Following the template in OpenAlex’s oa-percentage tutorial, this vignette uses openalexR to answer:
How many of recent journal articles from the University of Pennsylvania are open access? And how many aren’t?
library(openalexR)
library(dplyr)
#> Error in get(paste0(generic, ".", class), envir = get_method_env()) :
#> object 'type_sum.accel' not found
library(tidyr)
library(ggplot2)
We first need to find the openalex.id
for University of Pennsylvania. We can do this by fetching for the
institutions entity
and put “University of
Pennsylvania” in display_name
or
display_name.search
:
oa_fetch(
entity = "inst", # same as "institutions"

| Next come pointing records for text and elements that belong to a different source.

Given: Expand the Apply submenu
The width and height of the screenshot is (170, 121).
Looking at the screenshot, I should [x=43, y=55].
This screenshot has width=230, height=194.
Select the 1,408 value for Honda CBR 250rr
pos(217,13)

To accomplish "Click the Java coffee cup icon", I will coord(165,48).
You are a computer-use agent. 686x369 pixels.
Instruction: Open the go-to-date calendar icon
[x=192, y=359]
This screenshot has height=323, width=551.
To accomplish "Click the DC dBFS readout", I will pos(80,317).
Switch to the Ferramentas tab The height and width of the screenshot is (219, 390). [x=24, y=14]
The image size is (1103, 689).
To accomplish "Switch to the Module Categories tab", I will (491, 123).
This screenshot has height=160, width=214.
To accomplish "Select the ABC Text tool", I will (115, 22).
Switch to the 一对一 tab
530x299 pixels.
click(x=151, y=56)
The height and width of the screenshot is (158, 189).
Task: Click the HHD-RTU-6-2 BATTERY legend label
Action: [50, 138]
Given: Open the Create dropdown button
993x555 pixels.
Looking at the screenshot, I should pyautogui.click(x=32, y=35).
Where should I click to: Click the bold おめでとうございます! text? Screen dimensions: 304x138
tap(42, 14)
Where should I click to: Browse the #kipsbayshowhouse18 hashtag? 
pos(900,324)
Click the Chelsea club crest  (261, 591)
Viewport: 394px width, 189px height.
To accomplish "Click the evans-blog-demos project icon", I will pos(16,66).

display_name.search = "\"University of Pennsylvania\""
) %>%
select(display_name, ror) %>%
knitr::kable()
#> Warning: Note: `oa_fetch` and `oa2df` now return new names for some columns in openalexR v2.0.0.
#> See NEWS.md for the list of changes.
#> Call `get_coverage()` to view the all updated columns and their original names in OpenAlex.
#> This warning is displayed once every 8 hours.
display_name | ror |
---|---|
University of Pennsylvania | https://ror.org/00b30xv10 |
California University of Pennsylvania | https://ror.org/01spssf70 |
Hospital of the University of Pennsylvania | https://ror.org/02917wp91 |
University of Pennsylvania Health System | https://ror.org/04h81rw26 |
Indiana University of Pennsylvania | https://ror.org/0511cmw96 |
Cheyney University of Pennsylvania | https://ror.org/02nckwn80 |
University of Pennsylvania Press | https://ror.org/03xwa9562 |
We will use the first ror, 00b30xv10, as one of the filters for our query.
Alternatively, we could go to the autocomplete endpoint at https://explore.openalex.org/ to search for “University of Pennsylvania” and find the ror there!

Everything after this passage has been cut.